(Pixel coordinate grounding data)

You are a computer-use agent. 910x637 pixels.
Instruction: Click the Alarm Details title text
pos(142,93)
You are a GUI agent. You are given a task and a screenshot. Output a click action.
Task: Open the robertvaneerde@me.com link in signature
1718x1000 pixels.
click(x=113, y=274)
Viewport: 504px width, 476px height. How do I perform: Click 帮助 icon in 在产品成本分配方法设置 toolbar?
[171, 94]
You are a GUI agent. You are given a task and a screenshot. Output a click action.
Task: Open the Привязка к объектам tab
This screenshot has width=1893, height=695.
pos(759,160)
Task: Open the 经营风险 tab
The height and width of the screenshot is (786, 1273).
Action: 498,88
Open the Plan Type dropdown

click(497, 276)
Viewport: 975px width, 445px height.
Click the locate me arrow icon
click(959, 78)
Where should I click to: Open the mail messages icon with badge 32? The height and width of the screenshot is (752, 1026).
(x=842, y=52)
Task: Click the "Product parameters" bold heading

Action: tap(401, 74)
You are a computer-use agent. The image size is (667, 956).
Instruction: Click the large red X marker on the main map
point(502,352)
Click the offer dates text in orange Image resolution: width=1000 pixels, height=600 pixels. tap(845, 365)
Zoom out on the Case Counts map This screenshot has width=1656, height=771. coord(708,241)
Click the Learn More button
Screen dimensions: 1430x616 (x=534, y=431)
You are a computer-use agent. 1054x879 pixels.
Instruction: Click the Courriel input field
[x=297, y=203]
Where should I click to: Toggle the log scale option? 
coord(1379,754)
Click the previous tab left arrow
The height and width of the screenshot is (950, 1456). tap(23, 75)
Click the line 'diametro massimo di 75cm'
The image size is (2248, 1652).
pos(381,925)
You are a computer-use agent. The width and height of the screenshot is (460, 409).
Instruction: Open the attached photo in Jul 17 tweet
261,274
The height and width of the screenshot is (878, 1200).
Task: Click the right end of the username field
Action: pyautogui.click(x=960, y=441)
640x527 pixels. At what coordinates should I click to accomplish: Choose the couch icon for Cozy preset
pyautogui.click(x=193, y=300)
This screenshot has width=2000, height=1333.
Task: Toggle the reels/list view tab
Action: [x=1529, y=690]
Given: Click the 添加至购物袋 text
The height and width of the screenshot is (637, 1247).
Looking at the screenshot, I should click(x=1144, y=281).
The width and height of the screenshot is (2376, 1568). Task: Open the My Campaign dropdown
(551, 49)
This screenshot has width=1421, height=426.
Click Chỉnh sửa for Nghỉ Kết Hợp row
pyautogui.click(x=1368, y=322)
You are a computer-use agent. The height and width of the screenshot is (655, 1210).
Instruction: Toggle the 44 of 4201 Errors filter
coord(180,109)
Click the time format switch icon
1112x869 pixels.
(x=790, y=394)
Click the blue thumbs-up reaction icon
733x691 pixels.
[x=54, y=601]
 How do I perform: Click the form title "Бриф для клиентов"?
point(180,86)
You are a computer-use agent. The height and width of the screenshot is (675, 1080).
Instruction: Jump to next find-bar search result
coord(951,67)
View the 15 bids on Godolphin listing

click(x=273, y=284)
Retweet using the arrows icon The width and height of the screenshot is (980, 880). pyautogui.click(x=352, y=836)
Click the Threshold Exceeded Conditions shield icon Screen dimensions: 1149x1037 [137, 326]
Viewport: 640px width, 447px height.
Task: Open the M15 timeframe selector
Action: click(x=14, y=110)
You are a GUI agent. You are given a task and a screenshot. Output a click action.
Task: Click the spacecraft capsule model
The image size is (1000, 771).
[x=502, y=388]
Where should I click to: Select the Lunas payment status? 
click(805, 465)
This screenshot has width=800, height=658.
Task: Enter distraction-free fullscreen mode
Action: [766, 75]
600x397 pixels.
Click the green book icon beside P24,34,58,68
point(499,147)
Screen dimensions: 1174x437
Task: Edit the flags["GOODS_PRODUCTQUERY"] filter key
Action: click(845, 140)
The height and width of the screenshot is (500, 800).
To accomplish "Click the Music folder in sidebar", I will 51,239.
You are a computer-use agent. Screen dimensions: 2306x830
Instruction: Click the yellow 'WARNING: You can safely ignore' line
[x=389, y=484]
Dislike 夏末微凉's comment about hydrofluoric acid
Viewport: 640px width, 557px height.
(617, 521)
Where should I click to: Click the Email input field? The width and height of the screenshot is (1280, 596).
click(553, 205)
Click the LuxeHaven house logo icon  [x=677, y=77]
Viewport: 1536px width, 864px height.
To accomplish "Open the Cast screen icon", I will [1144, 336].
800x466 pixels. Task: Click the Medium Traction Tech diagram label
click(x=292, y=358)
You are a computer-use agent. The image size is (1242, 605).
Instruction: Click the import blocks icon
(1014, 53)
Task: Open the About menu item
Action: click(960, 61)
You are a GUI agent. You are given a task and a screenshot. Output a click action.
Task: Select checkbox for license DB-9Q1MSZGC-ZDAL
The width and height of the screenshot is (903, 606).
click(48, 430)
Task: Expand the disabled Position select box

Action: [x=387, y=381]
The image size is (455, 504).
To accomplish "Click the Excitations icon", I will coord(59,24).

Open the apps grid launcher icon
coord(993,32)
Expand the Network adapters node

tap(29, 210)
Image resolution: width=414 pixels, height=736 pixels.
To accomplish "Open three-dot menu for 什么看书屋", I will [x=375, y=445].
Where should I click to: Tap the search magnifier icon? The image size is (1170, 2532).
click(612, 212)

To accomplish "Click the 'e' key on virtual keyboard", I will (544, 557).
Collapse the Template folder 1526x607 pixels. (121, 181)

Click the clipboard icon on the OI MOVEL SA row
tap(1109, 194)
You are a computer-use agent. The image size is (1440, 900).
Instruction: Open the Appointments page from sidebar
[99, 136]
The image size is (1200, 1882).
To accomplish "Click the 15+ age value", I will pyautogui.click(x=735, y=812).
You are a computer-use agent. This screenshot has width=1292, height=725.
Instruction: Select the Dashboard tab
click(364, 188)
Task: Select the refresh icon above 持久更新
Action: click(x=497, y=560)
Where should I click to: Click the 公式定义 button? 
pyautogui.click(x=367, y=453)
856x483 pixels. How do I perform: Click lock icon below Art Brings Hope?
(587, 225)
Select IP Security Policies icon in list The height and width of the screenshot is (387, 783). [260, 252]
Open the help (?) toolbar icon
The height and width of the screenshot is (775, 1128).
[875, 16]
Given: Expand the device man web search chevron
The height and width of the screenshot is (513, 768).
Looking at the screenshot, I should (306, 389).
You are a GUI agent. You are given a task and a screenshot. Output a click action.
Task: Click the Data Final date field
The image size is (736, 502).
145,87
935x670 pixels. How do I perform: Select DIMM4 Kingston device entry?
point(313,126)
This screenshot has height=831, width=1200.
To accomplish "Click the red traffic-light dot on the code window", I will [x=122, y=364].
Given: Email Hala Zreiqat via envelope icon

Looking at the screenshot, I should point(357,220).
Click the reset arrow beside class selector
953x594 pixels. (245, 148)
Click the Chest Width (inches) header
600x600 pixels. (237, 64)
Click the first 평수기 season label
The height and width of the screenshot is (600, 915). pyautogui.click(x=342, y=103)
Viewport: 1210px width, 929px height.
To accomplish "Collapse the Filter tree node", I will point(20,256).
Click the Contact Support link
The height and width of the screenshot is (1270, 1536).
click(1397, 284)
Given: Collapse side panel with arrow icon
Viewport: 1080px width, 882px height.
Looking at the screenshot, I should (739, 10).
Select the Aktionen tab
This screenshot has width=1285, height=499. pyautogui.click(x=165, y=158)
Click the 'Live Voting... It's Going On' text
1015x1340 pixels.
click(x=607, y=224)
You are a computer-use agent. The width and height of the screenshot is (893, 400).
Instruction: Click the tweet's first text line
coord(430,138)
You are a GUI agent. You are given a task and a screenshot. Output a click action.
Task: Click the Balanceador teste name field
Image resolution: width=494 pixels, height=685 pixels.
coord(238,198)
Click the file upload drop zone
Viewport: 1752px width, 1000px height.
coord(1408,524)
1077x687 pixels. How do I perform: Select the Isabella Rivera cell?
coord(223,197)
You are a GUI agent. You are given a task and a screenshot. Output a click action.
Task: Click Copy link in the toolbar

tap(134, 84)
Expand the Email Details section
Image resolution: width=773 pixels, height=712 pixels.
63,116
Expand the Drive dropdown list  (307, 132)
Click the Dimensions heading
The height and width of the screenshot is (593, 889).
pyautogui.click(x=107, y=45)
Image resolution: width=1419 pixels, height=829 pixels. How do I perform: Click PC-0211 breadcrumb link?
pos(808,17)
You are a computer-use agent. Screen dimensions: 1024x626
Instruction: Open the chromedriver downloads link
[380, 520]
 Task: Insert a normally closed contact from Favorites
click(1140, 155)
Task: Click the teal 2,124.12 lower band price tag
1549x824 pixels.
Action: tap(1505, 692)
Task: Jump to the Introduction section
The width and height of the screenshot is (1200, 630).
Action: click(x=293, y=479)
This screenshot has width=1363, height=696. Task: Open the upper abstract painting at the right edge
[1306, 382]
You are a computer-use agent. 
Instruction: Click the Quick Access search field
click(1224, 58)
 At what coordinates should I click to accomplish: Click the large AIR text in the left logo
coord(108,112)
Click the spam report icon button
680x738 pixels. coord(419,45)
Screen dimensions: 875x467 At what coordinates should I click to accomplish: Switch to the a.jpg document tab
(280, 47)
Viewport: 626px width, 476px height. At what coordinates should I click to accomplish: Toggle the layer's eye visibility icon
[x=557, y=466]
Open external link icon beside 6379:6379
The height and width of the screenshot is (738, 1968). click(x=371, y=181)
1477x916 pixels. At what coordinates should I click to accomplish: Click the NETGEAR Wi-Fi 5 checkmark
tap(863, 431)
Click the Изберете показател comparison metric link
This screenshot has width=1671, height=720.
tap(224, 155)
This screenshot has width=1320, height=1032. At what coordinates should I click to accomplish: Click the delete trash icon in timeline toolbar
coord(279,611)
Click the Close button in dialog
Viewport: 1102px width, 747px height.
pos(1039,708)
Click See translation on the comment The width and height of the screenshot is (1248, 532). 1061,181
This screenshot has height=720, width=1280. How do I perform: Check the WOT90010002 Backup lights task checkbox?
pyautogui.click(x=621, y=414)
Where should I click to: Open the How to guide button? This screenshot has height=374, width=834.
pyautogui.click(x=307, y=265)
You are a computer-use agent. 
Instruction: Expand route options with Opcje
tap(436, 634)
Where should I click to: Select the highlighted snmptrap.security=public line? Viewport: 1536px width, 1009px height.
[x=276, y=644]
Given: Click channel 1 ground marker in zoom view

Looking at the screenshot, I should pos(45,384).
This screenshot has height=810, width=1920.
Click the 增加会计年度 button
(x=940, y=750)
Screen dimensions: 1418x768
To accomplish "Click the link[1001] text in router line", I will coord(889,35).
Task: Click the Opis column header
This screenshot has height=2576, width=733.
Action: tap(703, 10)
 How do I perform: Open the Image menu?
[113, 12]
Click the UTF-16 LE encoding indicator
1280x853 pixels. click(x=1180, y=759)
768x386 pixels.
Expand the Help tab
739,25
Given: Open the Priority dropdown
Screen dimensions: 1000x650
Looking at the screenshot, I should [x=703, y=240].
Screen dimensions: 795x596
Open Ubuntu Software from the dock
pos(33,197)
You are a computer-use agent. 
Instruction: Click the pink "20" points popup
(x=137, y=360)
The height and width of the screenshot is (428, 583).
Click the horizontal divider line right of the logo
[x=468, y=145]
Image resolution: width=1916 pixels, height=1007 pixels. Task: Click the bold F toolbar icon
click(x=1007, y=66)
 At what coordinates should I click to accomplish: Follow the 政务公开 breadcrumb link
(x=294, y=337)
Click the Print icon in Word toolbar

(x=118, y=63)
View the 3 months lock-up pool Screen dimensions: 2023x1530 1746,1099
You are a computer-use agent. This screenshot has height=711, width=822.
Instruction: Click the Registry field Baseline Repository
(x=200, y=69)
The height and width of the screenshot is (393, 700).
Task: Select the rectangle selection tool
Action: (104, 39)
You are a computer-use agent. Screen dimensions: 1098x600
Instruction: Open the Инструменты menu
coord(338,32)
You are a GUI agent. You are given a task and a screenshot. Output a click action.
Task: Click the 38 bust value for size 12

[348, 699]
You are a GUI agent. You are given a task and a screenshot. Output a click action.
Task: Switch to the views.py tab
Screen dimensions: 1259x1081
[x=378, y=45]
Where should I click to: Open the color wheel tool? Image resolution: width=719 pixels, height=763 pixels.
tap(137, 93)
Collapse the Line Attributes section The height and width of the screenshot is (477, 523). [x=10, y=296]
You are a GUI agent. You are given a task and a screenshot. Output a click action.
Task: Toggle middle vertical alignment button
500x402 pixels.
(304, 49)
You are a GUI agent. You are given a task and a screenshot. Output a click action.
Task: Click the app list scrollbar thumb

* **To do**:
Look through the entries above and copy each line that has "comment" in it.

* **Response for this exercise**:
Dislike 夏末微凉's comment about hydrofluoric acid
Click See translation on the comment The width and height of the screenshot is (1248, 532). 1061,181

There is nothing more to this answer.